**Listing**
☆ ☆ ☆ ☆ ☆ ☆ ☆

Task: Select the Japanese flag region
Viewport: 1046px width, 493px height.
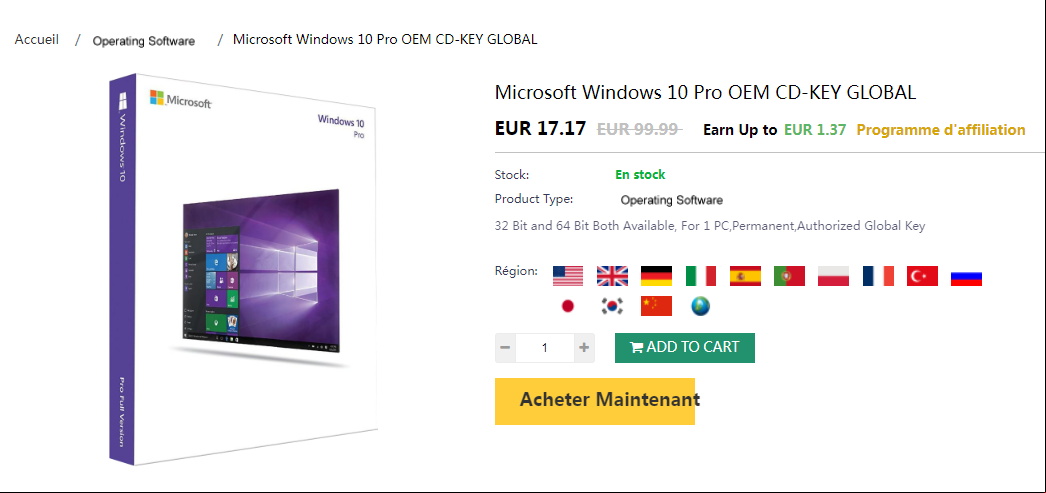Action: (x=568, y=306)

☆ ☆ ☆ ☆ ☆ ☆ ☆

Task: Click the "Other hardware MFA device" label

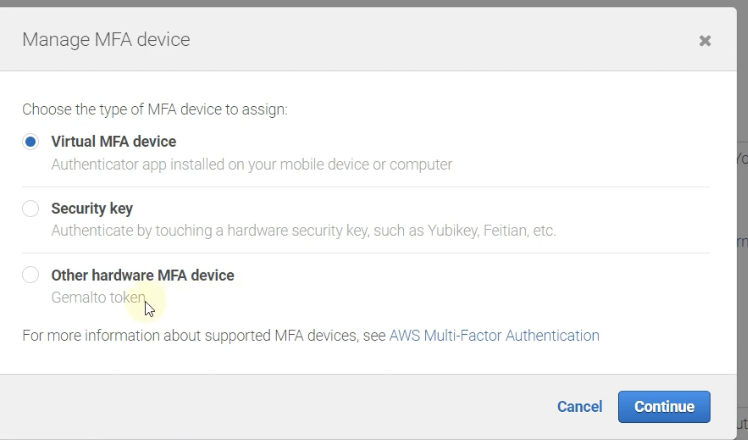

☆ ☆ ☆ ☆ ☆ ☆ ☆

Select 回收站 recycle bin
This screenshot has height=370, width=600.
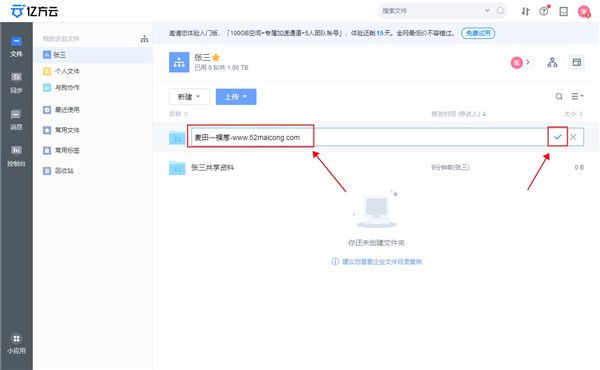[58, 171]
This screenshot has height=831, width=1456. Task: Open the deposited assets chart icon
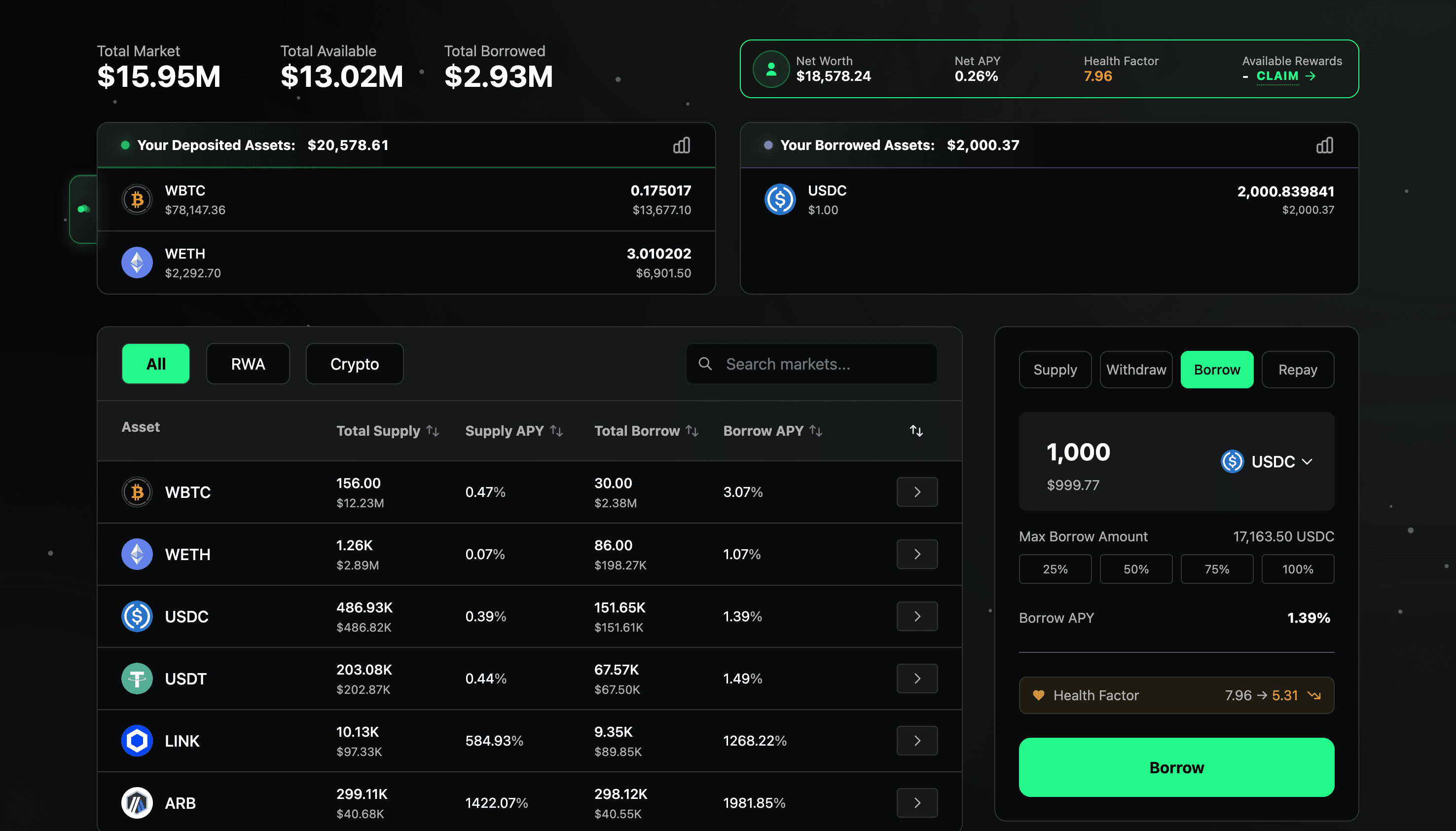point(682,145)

☆ ☆ ☆ ☆ ☆ ☆ ☆

**Exercise task**
Rewrite the entries between the line holding "Select 回收站 recycle bin" and the line holding "point(682,145)", inclusive, changing "screenshot" to "capture" and keeping everything else the same. Omit the pictures from your answer.

**Response to this task**
Select 回收站 recycle bin
This capture has height=370, width=600.
[58, 171]
This capture has height=831, width=1456. Task: Open the deposited assets chart icon
point(682,145)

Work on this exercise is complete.